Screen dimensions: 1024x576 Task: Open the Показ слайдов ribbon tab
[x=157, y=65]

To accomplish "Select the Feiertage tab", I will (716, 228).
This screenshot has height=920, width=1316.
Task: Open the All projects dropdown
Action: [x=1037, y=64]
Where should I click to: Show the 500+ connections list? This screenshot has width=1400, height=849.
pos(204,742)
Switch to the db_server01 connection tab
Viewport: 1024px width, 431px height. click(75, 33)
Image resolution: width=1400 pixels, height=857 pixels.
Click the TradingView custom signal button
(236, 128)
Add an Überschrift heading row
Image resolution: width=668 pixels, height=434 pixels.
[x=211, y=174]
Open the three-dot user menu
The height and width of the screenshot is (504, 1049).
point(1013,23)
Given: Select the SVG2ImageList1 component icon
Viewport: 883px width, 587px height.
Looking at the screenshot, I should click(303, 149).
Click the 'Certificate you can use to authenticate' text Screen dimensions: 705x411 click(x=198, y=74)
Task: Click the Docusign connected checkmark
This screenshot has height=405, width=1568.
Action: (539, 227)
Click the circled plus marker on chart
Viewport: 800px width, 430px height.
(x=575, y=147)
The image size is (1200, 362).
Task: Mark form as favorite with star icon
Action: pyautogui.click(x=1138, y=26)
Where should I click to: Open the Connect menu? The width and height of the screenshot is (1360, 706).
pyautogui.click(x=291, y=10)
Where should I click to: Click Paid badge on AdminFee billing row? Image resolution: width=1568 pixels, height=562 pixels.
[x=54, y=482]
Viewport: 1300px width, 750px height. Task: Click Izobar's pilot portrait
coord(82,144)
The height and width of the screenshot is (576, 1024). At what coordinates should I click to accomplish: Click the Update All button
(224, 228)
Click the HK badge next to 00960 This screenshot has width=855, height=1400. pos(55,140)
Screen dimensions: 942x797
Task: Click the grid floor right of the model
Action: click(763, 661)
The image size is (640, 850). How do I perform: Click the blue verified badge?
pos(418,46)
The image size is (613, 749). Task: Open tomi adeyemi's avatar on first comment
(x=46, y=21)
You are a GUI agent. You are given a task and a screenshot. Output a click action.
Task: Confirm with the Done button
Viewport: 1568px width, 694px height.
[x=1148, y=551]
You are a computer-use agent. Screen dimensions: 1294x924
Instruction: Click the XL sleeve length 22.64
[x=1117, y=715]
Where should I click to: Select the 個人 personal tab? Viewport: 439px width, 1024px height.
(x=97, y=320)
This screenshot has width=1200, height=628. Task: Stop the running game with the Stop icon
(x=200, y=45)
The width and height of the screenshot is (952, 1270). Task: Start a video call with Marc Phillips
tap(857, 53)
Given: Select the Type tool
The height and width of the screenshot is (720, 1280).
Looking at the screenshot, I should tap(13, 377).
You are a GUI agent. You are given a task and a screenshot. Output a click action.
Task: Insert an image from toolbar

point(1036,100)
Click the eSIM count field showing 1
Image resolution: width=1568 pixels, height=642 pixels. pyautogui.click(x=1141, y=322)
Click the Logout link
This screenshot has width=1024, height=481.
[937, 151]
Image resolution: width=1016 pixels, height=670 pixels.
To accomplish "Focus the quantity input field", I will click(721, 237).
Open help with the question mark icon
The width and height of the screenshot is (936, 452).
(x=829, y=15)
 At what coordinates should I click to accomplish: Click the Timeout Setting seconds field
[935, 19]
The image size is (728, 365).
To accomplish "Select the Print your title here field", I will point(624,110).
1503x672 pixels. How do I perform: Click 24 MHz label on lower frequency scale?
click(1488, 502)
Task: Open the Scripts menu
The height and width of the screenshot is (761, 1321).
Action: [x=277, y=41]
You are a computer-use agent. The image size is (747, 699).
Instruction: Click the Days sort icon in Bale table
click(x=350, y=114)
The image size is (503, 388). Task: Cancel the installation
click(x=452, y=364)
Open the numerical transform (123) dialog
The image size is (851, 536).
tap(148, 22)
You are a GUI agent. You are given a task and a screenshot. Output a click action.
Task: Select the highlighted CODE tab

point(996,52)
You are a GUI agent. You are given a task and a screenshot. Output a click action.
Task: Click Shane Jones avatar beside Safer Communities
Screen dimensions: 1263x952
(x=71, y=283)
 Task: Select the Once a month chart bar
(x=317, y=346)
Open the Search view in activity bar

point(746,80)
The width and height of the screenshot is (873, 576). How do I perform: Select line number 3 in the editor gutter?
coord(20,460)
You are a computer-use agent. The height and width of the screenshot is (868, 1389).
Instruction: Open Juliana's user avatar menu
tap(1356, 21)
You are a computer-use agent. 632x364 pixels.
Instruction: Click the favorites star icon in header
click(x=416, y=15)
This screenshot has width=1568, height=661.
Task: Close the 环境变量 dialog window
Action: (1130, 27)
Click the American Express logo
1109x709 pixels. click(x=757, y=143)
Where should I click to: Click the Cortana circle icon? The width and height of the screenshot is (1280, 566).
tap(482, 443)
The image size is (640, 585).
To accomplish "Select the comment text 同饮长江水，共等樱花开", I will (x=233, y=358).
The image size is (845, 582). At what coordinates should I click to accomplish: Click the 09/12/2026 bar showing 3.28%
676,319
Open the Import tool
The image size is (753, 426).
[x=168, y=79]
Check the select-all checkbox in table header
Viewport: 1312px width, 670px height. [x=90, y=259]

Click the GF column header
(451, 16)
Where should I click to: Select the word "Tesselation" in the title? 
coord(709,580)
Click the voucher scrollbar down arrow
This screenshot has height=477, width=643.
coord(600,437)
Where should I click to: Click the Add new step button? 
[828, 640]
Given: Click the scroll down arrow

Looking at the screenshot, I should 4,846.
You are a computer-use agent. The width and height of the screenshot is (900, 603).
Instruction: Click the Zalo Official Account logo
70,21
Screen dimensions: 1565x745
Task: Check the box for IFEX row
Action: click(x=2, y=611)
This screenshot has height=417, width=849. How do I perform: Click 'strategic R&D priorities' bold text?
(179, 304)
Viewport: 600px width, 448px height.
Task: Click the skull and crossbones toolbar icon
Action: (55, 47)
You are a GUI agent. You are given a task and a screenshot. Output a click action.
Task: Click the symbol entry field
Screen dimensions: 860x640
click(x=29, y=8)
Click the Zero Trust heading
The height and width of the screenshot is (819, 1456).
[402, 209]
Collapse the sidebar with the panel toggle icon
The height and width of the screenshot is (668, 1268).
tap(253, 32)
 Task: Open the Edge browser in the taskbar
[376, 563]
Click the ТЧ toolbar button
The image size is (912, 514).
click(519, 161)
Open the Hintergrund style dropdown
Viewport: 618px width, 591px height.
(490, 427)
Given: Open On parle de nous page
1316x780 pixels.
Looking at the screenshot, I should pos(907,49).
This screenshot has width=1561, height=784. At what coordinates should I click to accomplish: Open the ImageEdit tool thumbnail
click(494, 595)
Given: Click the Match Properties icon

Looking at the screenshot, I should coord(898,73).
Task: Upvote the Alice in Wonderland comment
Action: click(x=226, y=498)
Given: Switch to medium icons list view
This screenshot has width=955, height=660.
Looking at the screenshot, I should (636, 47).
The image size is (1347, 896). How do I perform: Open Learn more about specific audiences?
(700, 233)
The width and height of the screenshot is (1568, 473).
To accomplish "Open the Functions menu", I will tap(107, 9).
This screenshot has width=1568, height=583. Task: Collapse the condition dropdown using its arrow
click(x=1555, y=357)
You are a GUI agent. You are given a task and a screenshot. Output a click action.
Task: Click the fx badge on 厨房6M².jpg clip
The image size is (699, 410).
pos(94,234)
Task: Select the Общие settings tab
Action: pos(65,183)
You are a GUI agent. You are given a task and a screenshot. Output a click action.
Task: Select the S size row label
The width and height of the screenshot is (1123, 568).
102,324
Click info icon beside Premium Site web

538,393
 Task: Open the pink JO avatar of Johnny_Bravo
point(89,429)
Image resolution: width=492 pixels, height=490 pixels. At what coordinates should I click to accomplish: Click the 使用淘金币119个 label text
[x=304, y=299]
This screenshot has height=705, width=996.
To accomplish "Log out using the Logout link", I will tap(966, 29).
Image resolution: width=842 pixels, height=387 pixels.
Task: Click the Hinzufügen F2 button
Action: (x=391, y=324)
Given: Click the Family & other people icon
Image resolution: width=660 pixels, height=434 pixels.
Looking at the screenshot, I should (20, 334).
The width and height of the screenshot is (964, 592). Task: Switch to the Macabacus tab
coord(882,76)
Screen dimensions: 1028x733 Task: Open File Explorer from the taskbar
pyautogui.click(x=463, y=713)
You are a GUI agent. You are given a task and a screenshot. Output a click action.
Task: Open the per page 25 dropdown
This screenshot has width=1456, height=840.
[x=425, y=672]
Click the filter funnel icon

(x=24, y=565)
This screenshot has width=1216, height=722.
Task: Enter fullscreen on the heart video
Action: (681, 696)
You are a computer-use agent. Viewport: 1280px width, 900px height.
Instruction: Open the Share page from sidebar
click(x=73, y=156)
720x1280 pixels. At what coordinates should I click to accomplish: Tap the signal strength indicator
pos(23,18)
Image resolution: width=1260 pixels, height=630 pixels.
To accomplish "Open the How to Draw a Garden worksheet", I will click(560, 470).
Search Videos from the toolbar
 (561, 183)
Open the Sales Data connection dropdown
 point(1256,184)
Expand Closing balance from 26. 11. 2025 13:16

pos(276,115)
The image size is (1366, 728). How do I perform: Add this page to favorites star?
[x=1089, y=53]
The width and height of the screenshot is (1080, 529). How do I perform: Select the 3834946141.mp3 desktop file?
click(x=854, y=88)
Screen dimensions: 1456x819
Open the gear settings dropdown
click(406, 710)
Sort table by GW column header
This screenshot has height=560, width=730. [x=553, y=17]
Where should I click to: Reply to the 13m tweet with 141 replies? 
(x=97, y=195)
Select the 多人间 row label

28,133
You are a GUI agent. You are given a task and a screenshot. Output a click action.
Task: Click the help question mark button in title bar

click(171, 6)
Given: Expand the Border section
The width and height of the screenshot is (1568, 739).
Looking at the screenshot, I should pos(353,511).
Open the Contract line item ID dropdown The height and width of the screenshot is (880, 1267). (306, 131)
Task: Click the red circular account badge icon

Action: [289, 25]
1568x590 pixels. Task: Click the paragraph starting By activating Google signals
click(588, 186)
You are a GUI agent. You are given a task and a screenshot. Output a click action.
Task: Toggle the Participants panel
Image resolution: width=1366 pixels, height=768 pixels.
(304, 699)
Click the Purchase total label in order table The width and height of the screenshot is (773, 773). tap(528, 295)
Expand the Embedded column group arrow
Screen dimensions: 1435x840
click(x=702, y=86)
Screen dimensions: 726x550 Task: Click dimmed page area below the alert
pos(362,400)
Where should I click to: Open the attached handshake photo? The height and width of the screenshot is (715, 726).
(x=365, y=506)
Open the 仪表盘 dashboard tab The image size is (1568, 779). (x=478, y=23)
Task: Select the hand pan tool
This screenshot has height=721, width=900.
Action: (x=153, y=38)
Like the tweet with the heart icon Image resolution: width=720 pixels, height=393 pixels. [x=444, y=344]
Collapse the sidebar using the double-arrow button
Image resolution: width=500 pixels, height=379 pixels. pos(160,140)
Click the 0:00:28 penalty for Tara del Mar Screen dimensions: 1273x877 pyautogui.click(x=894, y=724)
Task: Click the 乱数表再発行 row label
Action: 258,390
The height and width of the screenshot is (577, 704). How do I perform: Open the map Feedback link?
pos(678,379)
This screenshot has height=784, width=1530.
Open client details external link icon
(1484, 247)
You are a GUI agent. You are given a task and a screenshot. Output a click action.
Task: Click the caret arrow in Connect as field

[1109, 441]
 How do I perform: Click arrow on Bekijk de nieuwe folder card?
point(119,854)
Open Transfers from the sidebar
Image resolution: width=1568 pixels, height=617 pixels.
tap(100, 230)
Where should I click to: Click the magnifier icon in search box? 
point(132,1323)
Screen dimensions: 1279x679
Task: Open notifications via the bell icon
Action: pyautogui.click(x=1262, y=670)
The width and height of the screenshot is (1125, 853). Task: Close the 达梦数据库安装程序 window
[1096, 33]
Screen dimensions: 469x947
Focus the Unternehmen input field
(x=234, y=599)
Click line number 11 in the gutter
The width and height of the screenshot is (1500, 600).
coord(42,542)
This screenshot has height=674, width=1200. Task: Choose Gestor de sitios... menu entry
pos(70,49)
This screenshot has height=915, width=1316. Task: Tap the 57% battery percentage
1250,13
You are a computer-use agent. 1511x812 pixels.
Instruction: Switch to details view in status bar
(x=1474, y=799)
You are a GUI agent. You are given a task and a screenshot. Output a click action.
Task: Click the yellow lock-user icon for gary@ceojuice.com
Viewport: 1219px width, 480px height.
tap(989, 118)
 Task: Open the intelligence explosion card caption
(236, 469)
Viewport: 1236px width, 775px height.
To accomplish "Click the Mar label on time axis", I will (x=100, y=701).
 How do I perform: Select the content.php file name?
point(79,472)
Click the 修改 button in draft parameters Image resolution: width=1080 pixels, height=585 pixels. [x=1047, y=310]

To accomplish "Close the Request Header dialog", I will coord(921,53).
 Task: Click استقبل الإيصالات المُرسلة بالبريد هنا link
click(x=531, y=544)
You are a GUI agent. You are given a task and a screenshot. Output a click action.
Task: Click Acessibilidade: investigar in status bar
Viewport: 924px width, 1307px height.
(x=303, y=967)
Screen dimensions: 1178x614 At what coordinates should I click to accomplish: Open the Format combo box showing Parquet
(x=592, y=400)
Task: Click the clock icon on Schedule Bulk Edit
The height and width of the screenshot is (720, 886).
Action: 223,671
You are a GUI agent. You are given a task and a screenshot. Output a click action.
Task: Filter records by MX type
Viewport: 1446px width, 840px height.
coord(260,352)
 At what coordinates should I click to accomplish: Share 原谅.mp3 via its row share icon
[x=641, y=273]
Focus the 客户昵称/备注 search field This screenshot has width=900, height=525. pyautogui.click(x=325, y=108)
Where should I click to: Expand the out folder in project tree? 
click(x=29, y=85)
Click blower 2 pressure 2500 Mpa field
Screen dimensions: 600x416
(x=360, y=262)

## [WHAT THE TASK ASKS]
Look through the data and gather every line with the string "computer" in it.

## [RESPONSE AREA]
You are a computer-use agent. Screen dimensions: 1294x924
You are a computer-use agent. The image size is (747, 699).
You are a computer-use agent. The height and width of the screenshot is (868, 1389).
You are a computer-use agent. 632x364 pixels.
You are a computer-use agent. The width and height of the screenshot is (900, 603).
You are a computer-use agent. Viewport: 1280px width, 900px height.
You are a computer-use agent. 1511x812 pixels.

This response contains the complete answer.